この組み合わせを前提とした製品であり、HIFIMANの推奨するヘッドホンシステムと考えることができます。HIFIMANとしてどんな音をリリースしてきたのか興味がわきますね。
ほかの人のレビューを見ていると評価が高く期待値も高まった中、それを裏切らない仕上がりとなっておりました。
〇無理矢理一言雑感
ノリが良く、厚みがあってボーカルも明瞭であり聴いていて非常に楽しい。鳴らしやすく性能を発揮しやすいので多くの人に勧めやすい。

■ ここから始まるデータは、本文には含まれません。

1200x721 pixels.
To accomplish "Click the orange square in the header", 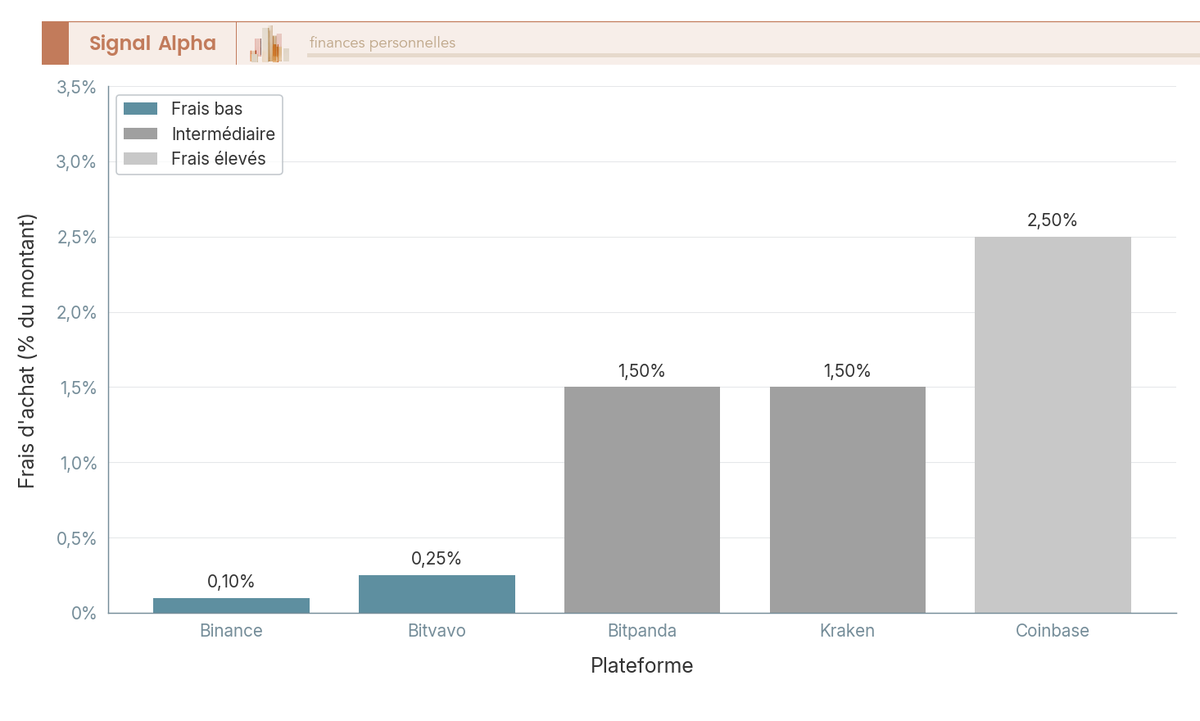I will point(55,43).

良好な無線接続の安定性に、性能を十分に発揮できた良好な音質が両立されており非常に良い。
〇HIFIMAN DEVAとは
一般的には駆動しにくいと言われる平面振動板を採用するドライバー。これを積極的に開発するメーカーのひとつがHIFIMANです。2018年頃から振動版の薄型化=鳴らしやすい改良を一気に推し進めて、ANANDAなどの比較的低出力な環境でも鳴らしやすいヘッドホンを実現してきました。

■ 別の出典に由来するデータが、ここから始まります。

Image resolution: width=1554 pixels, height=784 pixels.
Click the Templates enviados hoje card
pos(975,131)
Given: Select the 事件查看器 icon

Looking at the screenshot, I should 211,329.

またHIFIMANのアンプは性能や評価が高いのが有名であり、超小型DAPのSuperminiで駆動力が必要な自社のイヤホンに対応すると表明(実際にサイズの割にパワフルだった)したり、超弩級の真空管アンプを提供するなど技術を高めてきました。
また同時に、少し遅れながらもワイヤレスタイプへの挑戦も続けていましたが、正直言って評判も芳しくなかったのが実情でした。

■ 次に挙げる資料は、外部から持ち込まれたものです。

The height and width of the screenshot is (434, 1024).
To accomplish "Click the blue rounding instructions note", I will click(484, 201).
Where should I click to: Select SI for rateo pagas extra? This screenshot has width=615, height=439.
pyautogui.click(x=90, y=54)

そんなHIFIMANが2020年7月に発売したのが平面振動板採用の開放型ヘッドホンDEVAとBluetoothレシーバーBlueminiです。これの評判がすこぶる良く、実際に試して聴いていて楽しい、使って便利な良作であると感じました。 HIFIMANは、ひとつの着地点としてDEVAのようなワイヤレスヘッドホンを想定し、振動板の薄型化と(開発当初は評判が悪かった)ワイヤレスユニットの開発を続けていたのだとしたら、素晴らしいロードマップと開発を継続する意思の強さを感じました。
作りは良いです。ドライバーとイヤーパッドを固定するY字の部材は金属製で一体成型であるので頑丈。ハンガー部はモチモチとしたクッションで、イヤーパッドと共に全体でヘッドホンを支えるため重さを感じにくいです。そして非常に良好な装着感。
作りの面で不安を感じるのは、ドライバーをZ軸方向に回転させる機構の部分の耐久性がどうなのだろう?と気になる程度で、それ以外は長く使えそうな安心感があります。
Bluetooth受信機のBlueminiはプラグがヘッドホンに刺さって、ズレないように支えるのがHIFIMANロゴの部分だけなので、捩じる力が加わるとロゴ部材が割れてしまいそう。(最も、割れたところで機能的に問題はない)
Blueminiが軽いのとフィッティングが良いため、Blueminiが着いた左側だけ重いような違和感はないですね。
〇HIFIMAN DEVAレビュー
■全体の印象
最初に、有線接続した音の印象を。
中低音がすこしだけ凹んだドンシャリ。中音域のこもりなどは気にならない。低音域への追従も悪くないので、低音の量が多い音源だとフラットから低音を持ち上げたように感じるかもしれない。鮮やかで華やかなANANDA、やや落ち着きのあるSUNDARAに対して、ノリや元気の良さのあるDEVAといった立ち位置になる。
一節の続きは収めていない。